Page 62 of Savage Lust

Stupid, stupid boy.

The moment we hit the county line, Cam shot up the exit ramp and blew past the stop sign. Two trucks now, getting closer as he wove in between traffic with deft movements. Leg out, he made a sharp turn onto a lane of broken pavement that slid between two rows of houses and then across an abandoned school parking lot.

He barely glanced to see if traffic was coming. I trembled a little but swallowed down the dread. If he lost control, even for a second, at these speeds—we were dead. If they caught us, who knew what might happen. I glanced down to the pistol in the holster at his back.

I’d never fired one, but I might need to learn.

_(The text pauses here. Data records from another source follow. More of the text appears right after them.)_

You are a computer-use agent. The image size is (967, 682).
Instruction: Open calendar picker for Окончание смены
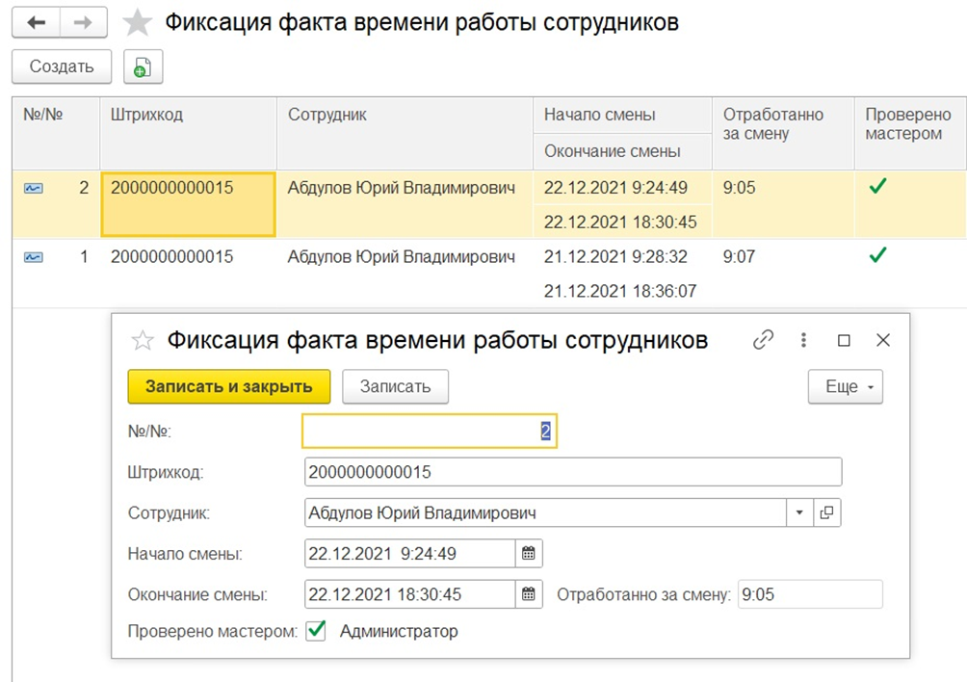click(x=528, y=594)
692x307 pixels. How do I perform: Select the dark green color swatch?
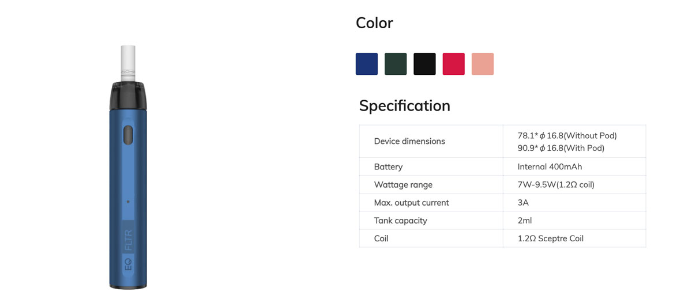click(x=396, y=64)
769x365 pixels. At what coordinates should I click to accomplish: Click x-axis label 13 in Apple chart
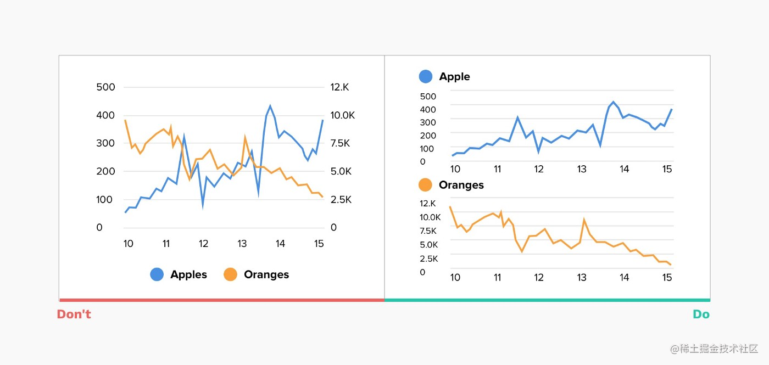582,169
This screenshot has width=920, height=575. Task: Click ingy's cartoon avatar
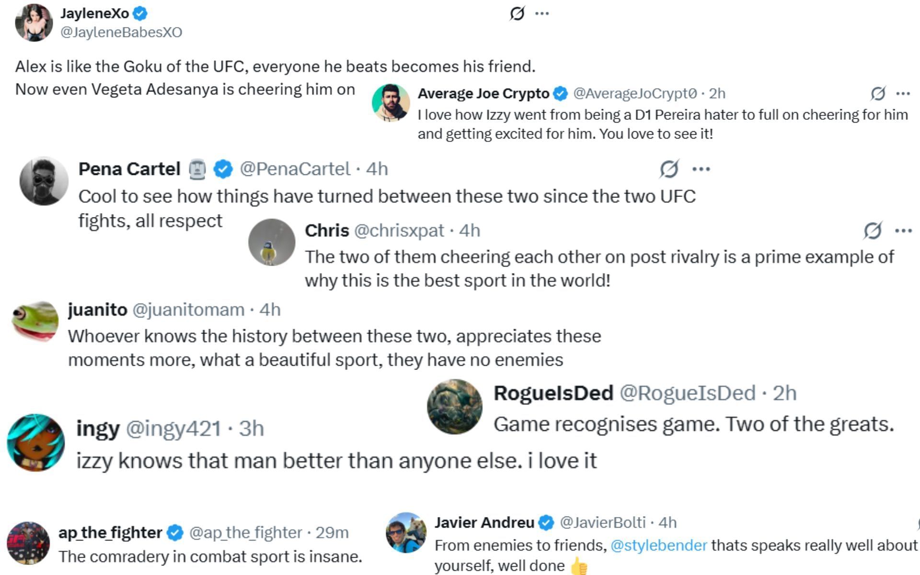[36, 442]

This time when we roared through downtown, people looked out of sheer shock at the speed. I didn’t even have time to register faces or signage. The buildings passed in such a blur that I’m surprised we didn’t peel the bricks off and leave them in crumbling piles behind us.

When he turned, houses and bystanders grew farther and farther between. On either side of us, yards turned into desert that stretched out for as far as anyone could see. The road was winding, but I’d ridden it with Cam. He could take those curves much faster with little effort. He continued to glance in the rearview mirror now, as if ensuring they were close.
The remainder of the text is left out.